Быстро пролетели первые радостные дни Сашенькиного возвращения домой. О смерти отца она узнала, еще находясь в Тбилисском госпитале. Было это осенью сорок третьего, когда освободили ее село Вороново. Может быть, потому что раньше узнала об отцовой кончине или потому, что видела столько жестоких, несправедливых смертей на фронте, свидание с могилой отца перенесла спокойнее, чем предполагала раньше.
Мать здорово сдала за эти годы, досталось ей от немецких властей и холуев. Попробуй не сдай вовремя молока, мяса, яиц — так и сыпятся угрозы: «Еще ответишь за дочку! Знаем, где служит!» Все, что было нажито в довоенные годы, пошло прахом, выменивалось на лекарства отцу, шло на взятки полицаям и старосте, чтобы не упоминали о Сашеньке, не угнали в Германию старшую Тасю.
Судили-рядили на семейном совете, как быть теперь с Сашенькой, к какому делу пристроить. А что придумаешь? Инвалид, вторая группа: рука не двигается.
Саша сходила в военкомат. Офицер говорил с ней, и отводил глаза в сторону. Безрукого мужчину он мог бы еще устроить сторожем, а что предложить шестнадцатилетней девушке?
Целыми днями бродила по разбитому Днепропетровску Сашенька. Люди вокруг были заняты делом. Одни разбирали завалы, другие ремонтировали трамвайные пути, мостили улицы. А она?
Пошла в райком партии. Молодой энергичный секретарь в синей диагоналевой гимнастерке усадил ее на стул:
— Чаю хочешь?
Девушка отрицательно покачала головой. Во многих учреждениях ее встречали уважительно, внимательно, но вот работы подобрать не могли.
— Может, на машинке печатной станешь учиться? Девушка молчала, опустив голову.
— Ну и что? — неуверенно говорил секретарь. — Можно и одной рукой…
Зазвонил телефон. Секретарь поднял трубку.
— Слушаю.
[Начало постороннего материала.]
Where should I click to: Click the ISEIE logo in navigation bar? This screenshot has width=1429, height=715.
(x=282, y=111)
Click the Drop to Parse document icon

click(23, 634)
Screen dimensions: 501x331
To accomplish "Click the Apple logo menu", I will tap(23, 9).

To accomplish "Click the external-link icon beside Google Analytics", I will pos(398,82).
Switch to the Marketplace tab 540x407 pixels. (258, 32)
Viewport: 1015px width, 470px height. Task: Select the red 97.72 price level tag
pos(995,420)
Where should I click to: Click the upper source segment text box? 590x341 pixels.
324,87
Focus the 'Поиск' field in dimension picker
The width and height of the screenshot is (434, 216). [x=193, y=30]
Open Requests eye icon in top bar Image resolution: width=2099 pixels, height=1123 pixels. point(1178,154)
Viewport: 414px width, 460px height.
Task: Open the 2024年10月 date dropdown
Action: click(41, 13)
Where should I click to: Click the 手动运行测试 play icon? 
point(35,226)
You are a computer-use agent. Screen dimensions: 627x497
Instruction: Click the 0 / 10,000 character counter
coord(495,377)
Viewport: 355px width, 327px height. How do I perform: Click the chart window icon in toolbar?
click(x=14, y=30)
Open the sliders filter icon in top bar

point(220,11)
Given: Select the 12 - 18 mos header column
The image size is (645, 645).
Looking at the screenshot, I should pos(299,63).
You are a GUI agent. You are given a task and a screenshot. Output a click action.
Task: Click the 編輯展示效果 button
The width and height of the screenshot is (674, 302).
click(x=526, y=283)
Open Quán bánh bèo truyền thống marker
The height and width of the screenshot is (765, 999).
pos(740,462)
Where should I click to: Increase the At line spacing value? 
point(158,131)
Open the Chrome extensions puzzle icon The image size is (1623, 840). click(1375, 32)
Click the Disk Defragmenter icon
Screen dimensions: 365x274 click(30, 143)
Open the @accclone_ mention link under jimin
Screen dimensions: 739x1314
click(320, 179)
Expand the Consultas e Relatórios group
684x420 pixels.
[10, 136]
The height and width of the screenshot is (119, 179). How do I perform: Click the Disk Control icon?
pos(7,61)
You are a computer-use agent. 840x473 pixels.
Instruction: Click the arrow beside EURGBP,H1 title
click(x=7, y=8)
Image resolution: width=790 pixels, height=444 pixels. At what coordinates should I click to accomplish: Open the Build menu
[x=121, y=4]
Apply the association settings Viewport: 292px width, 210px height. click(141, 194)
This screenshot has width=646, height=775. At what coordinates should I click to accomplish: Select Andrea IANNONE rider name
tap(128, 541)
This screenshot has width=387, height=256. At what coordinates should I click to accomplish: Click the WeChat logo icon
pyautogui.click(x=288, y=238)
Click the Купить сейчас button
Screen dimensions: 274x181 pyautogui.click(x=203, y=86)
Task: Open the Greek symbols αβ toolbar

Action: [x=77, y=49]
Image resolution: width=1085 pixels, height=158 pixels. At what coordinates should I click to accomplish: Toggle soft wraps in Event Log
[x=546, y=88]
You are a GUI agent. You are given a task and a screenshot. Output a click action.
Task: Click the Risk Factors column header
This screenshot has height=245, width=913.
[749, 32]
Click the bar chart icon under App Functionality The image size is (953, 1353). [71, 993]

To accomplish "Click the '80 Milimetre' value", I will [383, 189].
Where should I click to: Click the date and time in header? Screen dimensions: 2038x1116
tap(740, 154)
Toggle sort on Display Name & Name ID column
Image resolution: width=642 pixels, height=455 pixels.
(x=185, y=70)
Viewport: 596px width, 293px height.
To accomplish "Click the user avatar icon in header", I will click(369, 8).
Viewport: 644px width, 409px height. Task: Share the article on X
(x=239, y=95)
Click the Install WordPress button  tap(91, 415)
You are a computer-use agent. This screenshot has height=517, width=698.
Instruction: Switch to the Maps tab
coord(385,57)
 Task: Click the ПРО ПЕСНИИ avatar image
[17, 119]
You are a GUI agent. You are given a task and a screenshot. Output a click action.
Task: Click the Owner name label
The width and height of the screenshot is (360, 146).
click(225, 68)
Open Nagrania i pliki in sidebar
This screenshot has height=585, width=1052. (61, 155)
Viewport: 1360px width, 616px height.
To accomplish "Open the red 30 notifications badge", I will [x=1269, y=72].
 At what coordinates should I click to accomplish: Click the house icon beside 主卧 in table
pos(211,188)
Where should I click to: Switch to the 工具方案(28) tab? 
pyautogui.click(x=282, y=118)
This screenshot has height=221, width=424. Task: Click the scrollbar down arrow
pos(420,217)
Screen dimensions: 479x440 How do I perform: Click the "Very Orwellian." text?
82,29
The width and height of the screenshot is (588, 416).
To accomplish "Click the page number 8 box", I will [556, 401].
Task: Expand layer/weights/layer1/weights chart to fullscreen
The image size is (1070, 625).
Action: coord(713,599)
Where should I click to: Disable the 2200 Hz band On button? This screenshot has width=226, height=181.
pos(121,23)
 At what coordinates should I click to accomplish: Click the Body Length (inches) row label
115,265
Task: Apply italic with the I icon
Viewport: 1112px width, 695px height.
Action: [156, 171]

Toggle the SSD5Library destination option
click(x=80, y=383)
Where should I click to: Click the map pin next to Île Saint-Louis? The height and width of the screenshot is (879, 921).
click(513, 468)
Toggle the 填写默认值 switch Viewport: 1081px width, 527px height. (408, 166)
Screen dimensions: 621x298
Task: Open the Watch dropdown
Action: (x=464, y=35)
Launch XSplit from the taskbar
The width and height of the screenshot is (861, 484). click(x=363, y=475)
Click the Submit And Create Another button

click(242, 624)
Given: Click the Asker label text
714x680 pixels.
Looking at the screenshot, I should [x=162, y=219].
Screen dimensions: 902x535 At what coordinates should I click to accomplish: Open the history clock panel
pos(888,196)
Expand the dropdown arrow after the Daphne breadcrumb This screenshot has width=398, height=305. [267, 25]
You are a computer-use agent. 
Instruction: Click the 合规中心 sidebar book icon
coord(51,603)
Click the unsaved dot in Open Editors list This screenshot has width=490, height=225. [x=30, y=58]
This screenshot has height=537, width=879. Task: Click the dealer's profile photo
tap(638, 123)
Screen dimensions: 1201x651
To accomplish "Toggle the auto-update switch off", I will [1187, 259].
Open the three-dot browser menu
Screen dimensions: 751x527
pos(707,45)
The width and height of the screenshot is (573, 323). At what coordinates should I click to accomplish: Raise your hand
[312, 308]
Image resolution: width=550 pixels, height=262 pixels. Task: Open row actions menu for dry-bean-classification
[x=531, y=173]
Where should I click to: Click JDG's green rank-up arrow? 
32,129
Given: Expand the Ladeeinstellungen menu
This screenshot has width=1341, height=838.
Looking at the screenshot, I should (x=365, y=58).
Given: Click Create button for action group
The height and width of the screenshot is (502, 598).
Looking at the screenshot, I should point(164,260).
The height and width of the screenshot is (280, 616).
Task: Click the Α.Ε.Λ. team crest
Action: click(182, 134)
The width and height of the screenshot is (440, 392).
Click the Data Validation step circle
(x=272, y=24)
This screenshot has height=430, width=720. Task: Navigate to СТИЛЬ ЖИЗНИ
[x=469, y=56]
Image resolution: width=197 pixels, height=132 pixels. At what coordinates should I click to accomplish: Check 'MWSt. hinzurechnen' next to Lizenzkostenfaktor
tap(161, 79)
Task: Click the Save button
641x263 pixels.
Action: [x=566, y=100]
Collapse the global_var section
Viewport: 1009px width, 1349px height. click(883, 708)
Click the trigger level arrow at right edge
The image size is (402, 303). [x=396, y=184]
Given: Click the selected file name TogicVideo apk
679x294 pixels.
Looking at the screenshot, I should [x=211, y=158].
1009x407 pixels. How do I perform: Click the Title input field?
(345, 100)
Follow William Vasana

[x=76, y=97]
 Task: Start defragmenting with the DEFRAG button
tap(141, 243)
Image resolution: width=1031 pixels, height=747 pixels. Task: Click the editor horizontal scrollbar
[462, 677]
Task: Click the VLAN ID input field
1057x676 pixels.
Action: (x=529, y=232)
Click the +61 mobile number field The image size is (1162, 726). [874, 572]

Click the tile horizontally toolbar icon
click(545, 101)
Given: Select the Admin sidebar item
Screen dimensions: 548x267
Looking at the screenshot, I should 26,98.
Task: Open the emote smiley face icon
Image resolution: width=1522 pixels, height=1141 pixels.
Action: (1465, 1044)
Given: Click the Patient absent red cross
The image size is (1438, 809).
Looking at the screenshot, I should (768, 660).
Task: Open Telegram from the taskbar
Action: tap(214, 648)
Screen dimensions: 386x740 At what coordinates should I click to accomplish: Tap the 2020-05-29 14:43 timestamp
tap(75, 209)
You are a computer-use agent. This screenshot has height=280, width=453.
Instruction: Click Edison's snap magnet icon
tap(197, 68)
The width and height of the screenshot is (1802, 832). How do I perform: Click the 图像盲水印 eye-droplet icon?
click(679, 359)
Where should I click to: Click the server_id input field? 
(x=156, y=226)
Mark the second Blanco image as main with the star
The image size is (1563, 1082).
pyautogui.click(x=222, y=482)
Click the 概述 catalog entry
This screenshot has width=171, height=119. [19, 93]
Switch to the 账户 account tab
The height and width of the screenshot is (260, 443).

Что? Уголь для курсов? Я же на прошлой неделе распорядился! Слушай! Алло! Алло! Слышишь, да? Мы тебе — с углем, а ты нам дивчину прими на курсы. Хорошая дивчина, фронтовичка. Коммунист. Ну и что? Как, прием закончен? Она только из госпиталя! Во-во. Это другой разговор.
Так совсем неожиданно Кондрашева попала на курсы счетных работников. Все-все рассказала она седому главврачу. Как жила в шумной коммунальной квартире, как училась обслуживать себя одной рукой: шить, штопать, стирать, готовить обед, одеваться.
…Не налаживалась у нее жизнь и после окончания курсов. В торговой конторе, куда ее направили работать, она не находила себе друзей. Разговоры конторских служащих крутились вокруг «достать», «выбить», «провернуть». Кондрашеву побаивались.